各ラッパーは世間が彼らに抱く視点を自分なりの言葉で固めていきます。SUGAは、BTSが世間のパンチングバッグになり、グループとは無関係なことまで責められるという見方を皮肉ります。また「In this place, everyone acts like / They're morally perfect and wise, what a joke.」と歌い、この場所では誰もが道徳的に完璧で賢いふりをしていると嘲るのです。RMは、彼らを憎む人々が本当の怒りというものを理解しているのかと問いかけ、その憤りの理由が無意味であることを示唆します。一方j-hopeはより告発的な視点を取り、世界が怒りに呑まれていると主張します。「Someone's spur of the moment becomes someone's forever / Someone's rage becomes someone's life」と歌うとき、彼は自分の怒りが無害だと考える人々に対する警告を発しています。
「00:00 (Zero O’Clock)」ではJin、V、Jimin、Jungkookが穏やかなトーンをもたらします。00:00が完全なリセットであるという考えがこの曲の原動力であり、どんな出来事や感情に支配された日でも、新しい日が来ればやり直しの機会があると優しくリスナーに語りかけます。何が起きても人生は前へ進み続けるのだというメッセージです。
また過去作への呼びかけとして「We are Bulletproof : The Eternal」が登場します。同名シリーズの最終章として、彼らは「ただの七人」であることの痛みが、世界中どこへ行っても何百万ものファンに囲まれる喜びによって打ち消され、拡張されると歌います。「Throw stones at me, we don't fear anymore / We are, we are, together, bulletproof」と歌うその姿は、グローバル市場へ踏み出し、世界各地の巨大な会場でパフォーマンスを行い、彼ら自身とARMYにとって意味のある音楽を作り続けてきた結果、孤独や絶望、憎しみから互いの愛で守られているという感覚を表しています。

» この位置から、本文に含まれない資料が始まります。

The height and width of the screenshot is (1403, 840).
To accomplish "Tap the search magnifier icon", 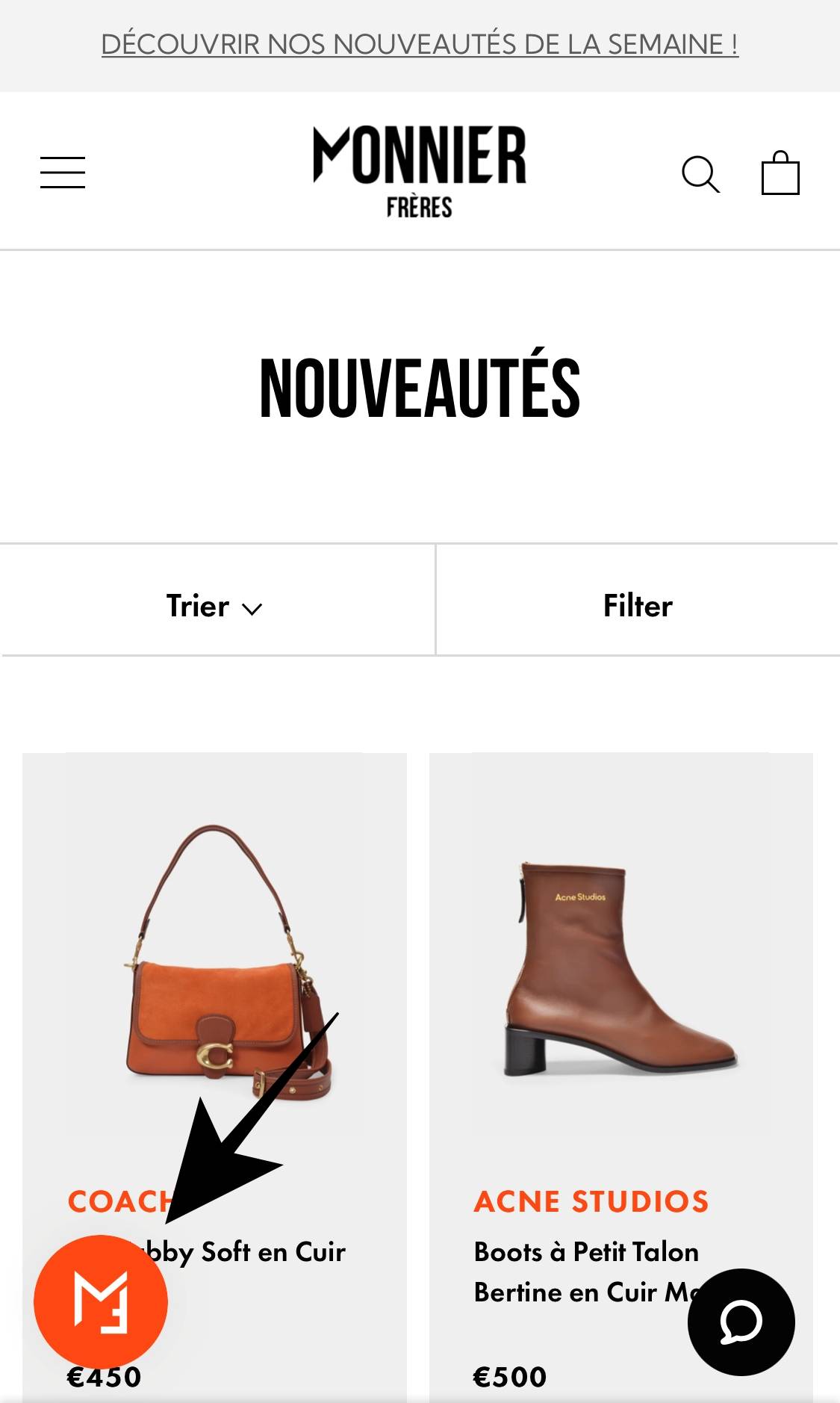I will click(x=700, y=174).
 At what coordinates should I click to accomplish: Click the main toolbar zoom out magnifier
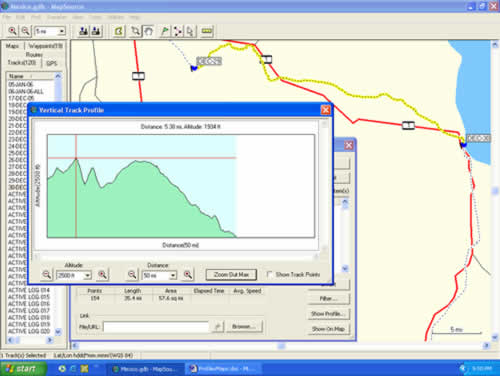25,31
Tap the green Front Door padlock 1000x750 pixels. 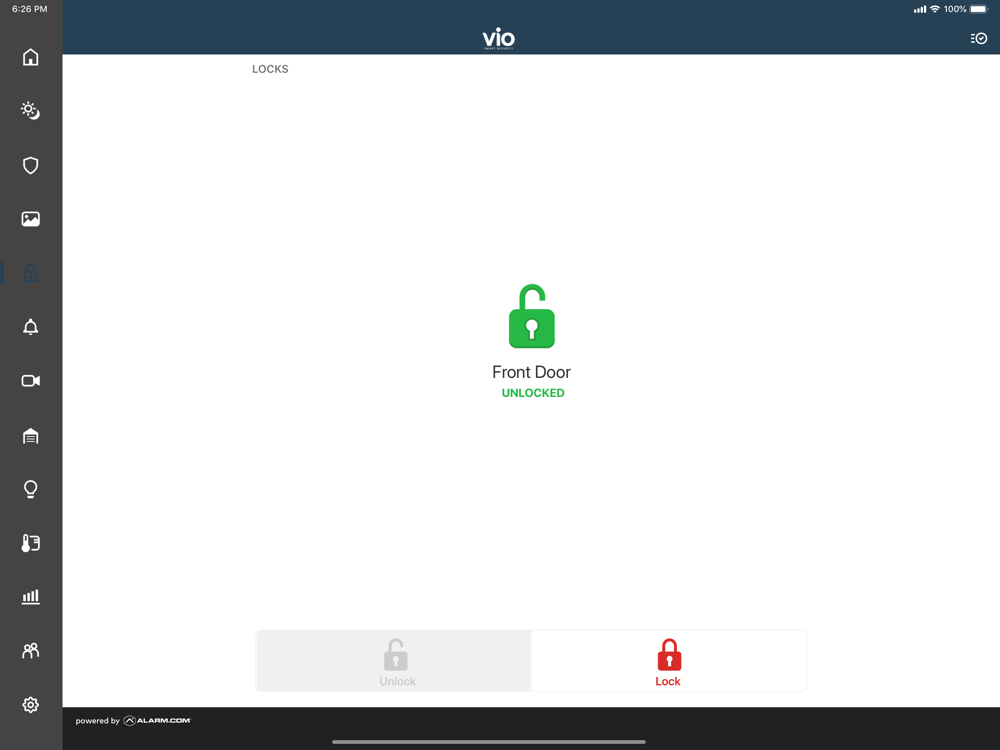tap(532, 316)

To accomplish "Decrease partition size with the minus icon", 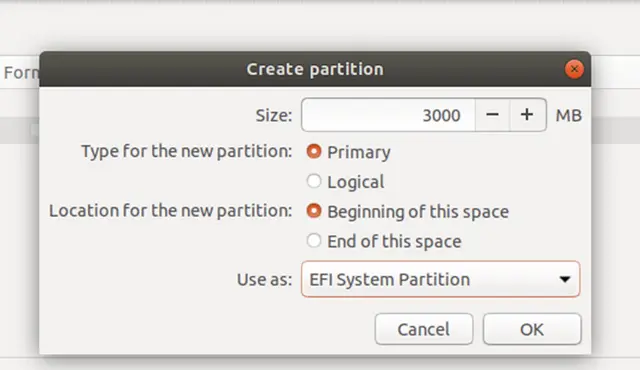I will tap(492, 115).
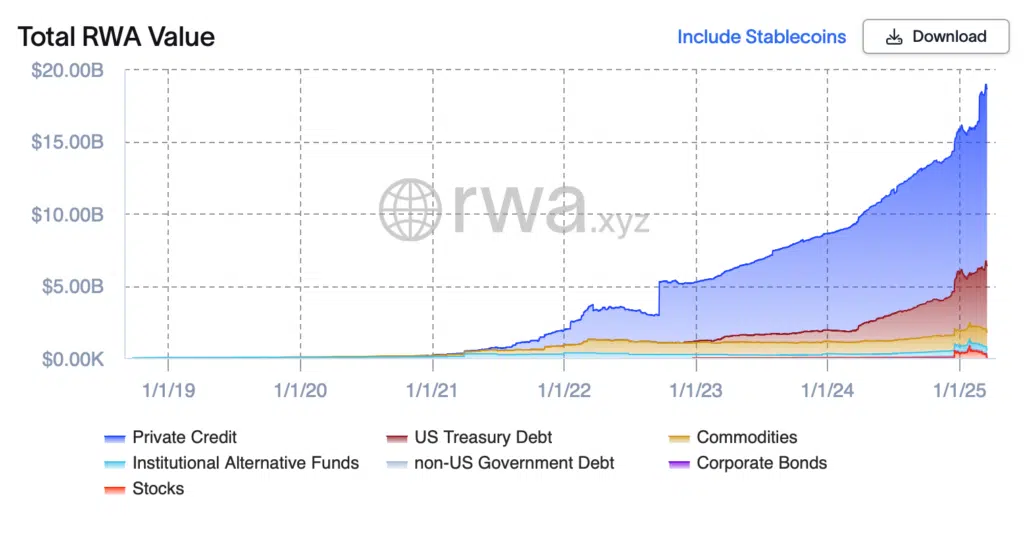Click the 1/1/21 x-axis label
The height and width of the screenshot is (547, 1024).
click(431, 389)
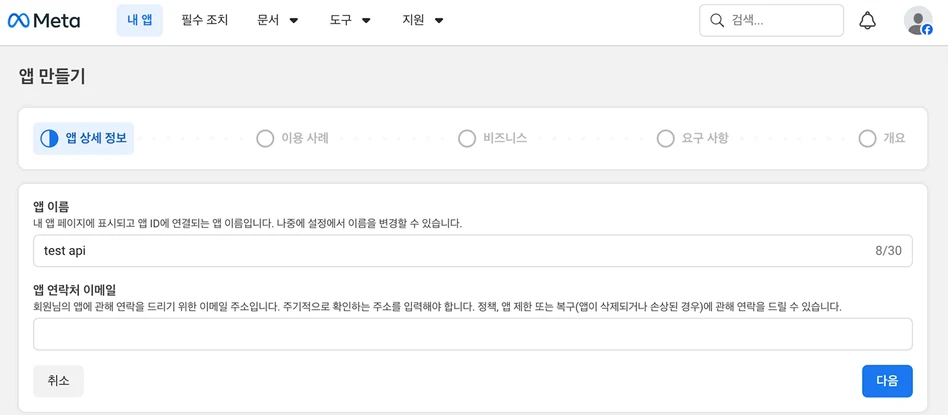Expand the 문서 dropdown arrow
Viewport: 948px width, 415px height.
tap(294, 21)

MAP OF THE SOUL: 7を締めくくるにあたり、j-hopeは「Intro: 2 Cool 4 Skool」をサンプリングして「Interlude: Shadow」の素材と対照的に明るめのエネルギーを持ち込みます。リズミカルなラップを通じて、彼は自我への信頼を見つける旅に出ます——自我とは、人を地に足つけさせ、責任ある判断を下し、感情をコントロールする性質の部分です。アルバム序盤の不確かさと比べて、「Outro: Ego」はメンバーたちが過去の自分、現在の自分、そしてこれからなっていく自分たちに自信を持って進もうとする決意でMAP OF THE SOUL: 7を締めくくります。
その時点で、BTSは「自分は誰か」と問い続けるのをやめ、確信を持って答え始めています。MAP OF THE SOUL: 7は自己受容を固定された到達点として提示するのではなく、野心と不安との間で続く交渉として描きます。それは彼らの最初の七年間の集大成であるだけでなく、シャドウを連れたまま進む術を学んだ瞬間でもあり、シャドウに進む道を規定させない術を身につけた瞬間でもあります。